December Park(20)
“They’re brand-new,” Peter retorted. “I’m not gunkin’ them up.”
“Yeah, but they look like they glow in the dark. We’re supposed to be incognito.”
“Christ.” Peter squatted and sighed, examining his new white sneakers . . . and then proceeded to smear them with shoe polish. He paused halfway through coating the second one to regard his work. “My mom’s gonna shit birds.”
Michael produced a map from within his knapsack, unfolded it, and splayed it out on the nearby bench. It was a map of Harting Farms, and even in the poor lighting I could see that Michael had marked a number of locations in either bright red or green marker. There were too many to count.
“Jesus, that’s a lot of stops,” I said.
“At least twice as many as last year,” Scott added.
“I’m feeling particularly vindictive this year,” Michael said.
He took the holiday seriously, and if you dissed him at one point during the year, he would remember. It wouldn’t have surprised me if he actually kept a journal of all these betrayals.
Peter gazed down at the map as he gave the shoe polish to Michael. “Red and green,” Peter commented, snatching a roll of toilet paper from the knapsack so he and Scott could clean the shoe polish off their hands. “This is Halloween, not Christmas.”
Michael gave himself a Hitler moustache with the shoe polish before handing me the canister. “Mischief Night,” he corrected. “It’s better than Halloween.”
“Why the different colors?” Scott asked.
“They’re color coded in order of importance,” said Michael. “The red are the hot spots, the priority. Like, we gotta hit those. If we have time, we hit the green.”
“You’ve got my house on there, you dick,” Peter said.
Michael nodded. “I was gonna tell you about that. I’ve had a few issues with you this past year. Sorry.”
“I’ll give you issues.” Peter licked his thumb, then rubbed it against one of the red marks on the map.
“Okay, then. So we got one less house to hit this year.” Michael zipped up the knapsack and gave it to Scott. “Hide it beneath your cape.”
Scott swung the knapsack onto his back while I held his Dracula cape out of the way. Once he’d situated it on his shoulders, I draped the cape over it. “Does it look stupid?” Scott asked, craning his neck to see the large black lump on his back.
“Well, it’s not inconspicuous,” I said.
“Don’t worry about it,” Michael interjected. “You just look like a hunchback.”
“But I’m Dracula, you idiot.”
“Okay, so you’re Dracula. With a hunchback.”
I joined Peter, who was still examining the map, and said, “Okay. So where do we start?”

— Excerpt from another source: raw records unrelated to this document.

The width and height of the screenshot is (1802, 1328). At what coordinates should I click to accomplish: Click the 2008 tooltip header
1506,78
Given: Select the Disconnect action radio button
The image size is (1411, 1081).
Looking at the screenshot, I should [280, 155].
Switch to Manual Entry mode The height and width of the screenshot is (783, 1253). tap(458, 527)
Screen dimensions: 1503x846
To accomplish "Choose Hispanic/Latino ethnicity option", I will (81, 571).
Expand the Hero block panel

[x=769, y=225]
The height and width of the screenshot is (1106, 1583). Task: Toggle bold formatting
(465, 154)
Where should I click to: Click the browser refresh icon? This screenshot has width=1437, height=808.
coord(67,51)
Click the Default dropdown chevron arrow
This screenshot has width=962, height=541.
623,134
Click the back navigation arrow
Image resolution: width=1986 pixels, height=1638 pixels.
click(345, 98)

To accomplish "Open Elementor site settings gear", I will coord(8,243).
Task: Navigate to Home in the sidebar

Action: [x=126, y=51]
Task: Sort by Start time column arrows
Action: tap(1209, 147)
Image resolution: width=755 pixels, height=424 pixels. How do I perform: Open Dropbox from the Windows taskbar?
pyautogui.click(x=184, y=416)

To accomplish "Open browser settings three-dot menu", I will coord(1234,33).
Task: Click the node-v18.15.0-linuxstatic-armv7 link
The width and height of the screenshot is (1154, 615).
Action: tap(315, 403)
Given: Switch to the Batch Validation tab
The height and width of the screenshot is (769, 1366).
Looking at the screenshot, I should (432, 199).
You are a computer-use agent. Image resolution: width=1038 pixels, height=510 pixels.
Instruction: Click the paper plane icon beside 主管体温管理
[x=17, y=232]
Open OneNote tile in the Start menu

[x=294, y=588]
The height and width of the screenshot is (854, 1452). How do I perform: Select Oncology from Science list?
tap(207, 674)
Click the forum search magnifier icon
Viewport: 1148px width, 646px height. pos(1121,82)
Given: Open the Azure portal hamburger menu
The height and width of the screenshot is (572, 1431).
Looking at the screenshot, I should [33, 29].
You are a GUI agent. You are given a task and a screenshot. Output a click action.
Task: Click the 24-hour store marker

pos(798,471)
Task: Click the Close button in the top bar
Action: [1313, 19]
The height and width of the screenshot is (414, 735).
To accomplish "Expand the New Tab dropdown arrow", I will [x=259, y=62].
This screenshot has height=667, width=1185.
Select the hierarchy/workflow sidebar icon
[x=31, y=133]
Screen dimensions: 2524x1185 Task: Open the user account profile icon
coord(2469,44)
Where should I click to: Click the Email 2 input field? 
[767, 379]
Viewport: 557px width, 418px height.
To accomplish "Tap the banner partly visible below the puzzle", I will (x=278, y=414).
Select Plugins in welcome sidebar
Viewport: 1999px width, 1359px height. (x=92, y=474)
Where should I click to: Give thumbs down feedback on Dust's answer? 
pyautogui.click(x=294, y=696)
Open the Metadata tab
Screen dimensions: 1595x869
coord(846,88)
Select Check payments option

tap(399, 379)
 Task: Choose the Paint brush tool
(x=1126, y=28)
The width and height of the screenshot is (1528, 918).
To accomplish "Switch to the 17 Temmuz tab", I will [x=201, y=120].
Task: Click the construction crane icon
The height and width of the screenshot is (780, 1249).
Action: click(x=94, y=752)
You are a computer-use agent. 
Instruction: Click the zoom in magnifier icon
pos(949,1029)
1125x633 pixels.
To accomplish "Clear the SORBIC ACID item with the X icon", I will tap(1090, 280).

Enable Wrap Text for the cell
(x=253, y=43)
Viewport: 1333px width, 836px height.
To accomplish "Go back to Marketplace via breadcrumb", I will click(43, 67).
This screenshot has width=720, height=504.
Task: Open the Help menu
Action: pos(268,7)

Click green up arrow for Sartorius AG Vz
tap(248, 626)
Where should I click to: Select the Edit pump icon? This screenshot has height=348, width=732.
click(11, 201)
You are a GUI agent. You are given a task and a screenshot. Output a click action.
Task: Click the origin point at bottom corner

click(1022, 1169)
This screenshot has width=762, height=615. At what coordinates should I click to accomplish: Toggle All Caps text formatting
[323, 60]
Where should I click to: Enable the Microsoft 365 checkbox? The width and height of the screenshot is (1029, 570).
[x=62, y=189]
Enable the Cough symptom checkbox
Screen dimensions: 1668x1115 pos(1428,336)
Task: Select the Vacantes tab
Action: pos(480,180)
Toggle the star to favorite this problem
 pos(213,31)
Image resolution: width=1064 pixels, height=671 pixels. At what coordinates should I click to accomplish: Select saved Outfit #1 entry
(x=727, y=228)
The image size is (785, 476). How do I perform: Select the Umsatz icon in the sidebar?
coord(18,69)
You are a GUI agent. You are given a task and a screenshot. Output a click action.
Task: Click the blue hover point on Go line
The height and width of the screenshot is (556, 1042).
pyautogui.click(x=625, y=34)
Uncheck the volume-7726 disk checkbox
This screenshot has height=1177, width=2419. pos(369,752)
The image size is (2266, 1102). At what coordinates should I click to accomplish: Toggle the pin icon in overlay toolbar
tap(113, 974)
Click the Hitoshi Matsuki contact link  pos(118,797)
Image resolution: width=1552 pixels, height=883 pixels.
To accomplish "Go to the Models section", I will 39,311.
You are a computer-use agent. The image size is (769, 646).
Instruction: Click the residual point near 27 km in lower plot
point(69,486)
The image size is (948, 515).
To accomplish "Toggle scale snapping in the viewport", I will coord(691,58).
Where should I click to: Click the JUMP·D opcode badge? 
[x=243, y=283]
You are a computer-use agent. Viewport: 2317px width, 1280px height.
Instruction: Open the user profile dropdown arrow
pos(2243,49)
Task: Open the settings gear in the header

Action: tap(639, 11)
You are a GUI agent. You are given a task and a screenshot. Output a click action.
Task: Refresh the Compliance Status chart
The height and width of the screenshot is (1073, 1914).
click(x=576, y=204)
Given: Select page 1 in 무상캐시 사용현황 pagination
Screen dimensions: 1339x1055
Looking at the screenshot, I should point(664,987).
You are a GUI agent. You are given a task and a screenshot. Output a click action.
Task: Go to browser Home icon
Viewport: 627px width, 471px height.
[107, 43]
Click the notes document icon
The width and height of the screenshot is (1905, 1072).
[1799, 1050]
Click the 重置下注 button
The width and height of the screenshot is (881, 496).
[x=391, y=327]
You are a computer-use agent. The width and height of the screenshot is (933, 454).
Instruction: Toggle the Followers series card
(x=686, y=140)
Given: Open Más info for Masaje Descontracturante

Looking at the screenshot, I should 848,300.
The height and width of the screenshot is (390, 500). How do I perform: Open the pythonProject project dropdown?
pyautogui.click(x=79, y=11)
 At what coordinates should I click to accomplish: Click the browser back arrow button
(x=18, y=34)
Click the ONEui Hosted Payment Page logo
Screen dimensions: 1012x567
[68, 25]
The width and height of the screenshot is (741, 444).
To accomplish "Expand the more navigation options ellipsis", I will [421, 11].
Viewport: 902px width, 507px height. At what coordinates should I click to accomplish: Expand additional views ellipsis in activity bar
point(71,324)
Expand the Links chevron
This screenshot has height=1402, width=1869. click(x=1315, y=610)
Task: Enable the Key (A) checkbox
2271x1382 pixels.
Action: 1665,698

Michael slapped Peter’s hand away and ran his finger down the grouping of red X’s along Cypress Avenue. It was the residential neighborhood behind the Generous Superstore plaza. “We’ll start here and work our way north so that we loop back around this way and end the night heading south toward the city limits.” His finger stopped at the edge of Harting Farms, where on the map our city was separated from Glenrock by a swath of undeveloped land. “Sound good?”
“It’s a lot of ground to cover,” I said. “Maybe we should take our bikes.”
“No way,” Michael admonished. “No bikes on Mischief Night. We go on foot. We’ve always gone on foot. It’s tradition. Besides, the time it would take to go back home and get our bikes—”
“Okay, okay,” I said. “But we should get going.”
“Yeah,” said Peter, dropping his Batman mask over his face.
Michael clapped and gave us his grandest smile. “Okay, then! Let’s move out, boys!”
Like ninjas, the four of us crept into the darkness of the nearest neighborhood.
That night, my friends and I toilet papered all the houses designated red and even a few marked green on Michael’s map, egged some of the cars that sped along the streets, and dropped water balloons on unsuspecting perambulators from the bridge on Solomon’s Bend Road.
A few entrepreneurial adults staged their traditional counterattacks. Teddy Boru’s dad threw eggs at young trespassers from his bedroom window. Old Mr. Vandenberg, the hermetic desperado who lived in one of the dilapidated duplexes along Shore Acre Road, sprung out from behind a holly bush, wrapped in a white bedsheet and donning a rubber Frankenstein mask.
“If it wasn’t so far out of the way, I’d love to hit the Keener farm tonight,” Michael said as he chucked an egg over the hedgerow that lined the property in front of the McGee house on Prosper Street. The McGee girls were pudgy and freckle-faced with piercing green cat’s eyes and mouths crowded and gleaming with braces. All three had turned down Michael’s invitation to the homecoming dance, thus making the list.
“Old man Keener catches you on his property, he’ll blow you off it with a shotgun,” Scott said.
“And his son’s even crazier,” added Peter.
Nathan Keener was the youngest of three boys and undoubtedly the craziest. His family lived along the Cape on a tract of farmland that overlooked the Magothy River. It was a shitty-looking house with rusted cars up on blocks on the weedy front lawn. There were scarecrows posted along the long driveway, their clothing and potato-sack faces riddled with buckshot.